Alternative ETF Allocations: The Goldilocks Range | ETF Trends

More investors are turning to alternative investments and exchange traded fund strategies to diversify their portfolios, but how much is enough?

Nadia Papagiannis, director of alternative investment strategy for global third party distribution at Goldman Sachs Asset Management, argued that anything less than 10% won’t be enough, with 20% as “pretty standard,” reports Daria Mercado for InvestmentNews.

Robert W. Baird & Co. research shows that replacing 20% of a traditional portfolio that is invested in 60% stocks and 40% bonds with a broad mix of alternative assets could help diminish volatility by about 10%, and even slightly increase returns, writes Klaas Baks, executive director of the center for alternative investments and an associate professor of finance at Emory University’s Goizueta Business School, for the Wall Street Journal.

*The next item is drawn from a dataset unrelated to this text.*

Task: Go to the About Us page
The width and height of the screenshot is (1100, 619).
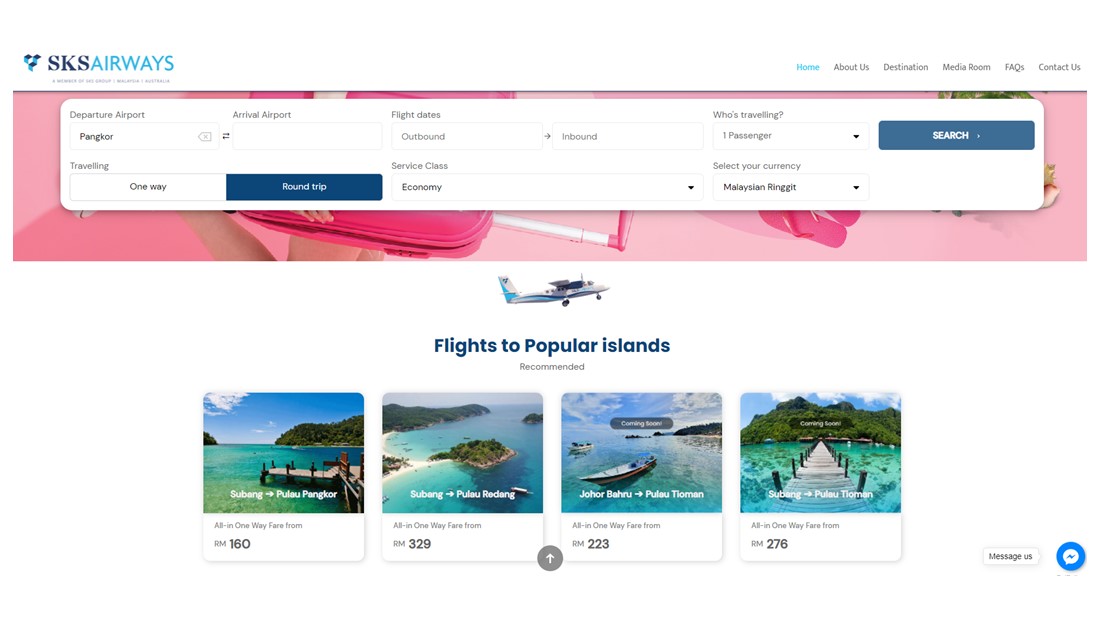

Alts strategies are not intended to provided outsized returns. Instead, these assets should help smooth out investment portfolio swings during volatile market conditions, providing a non-correlated asset that should zig when other markets zag. [Advisors Seek Alternative Investments, ETFs to Diversify Portfolios]

Along with stocks and bonds, alternatives create the third leg of a stool, “a truly independent leg that isn’t correlated to the rest of the things in a portfolio,” Dorothy Weaver, chief executive officer of Collins Capital Investments. said in the InvestmentNews article.

Advisors would replace a portion of the traditional equity or fixed-income position with an alternative strategy, based on their clients’ goals.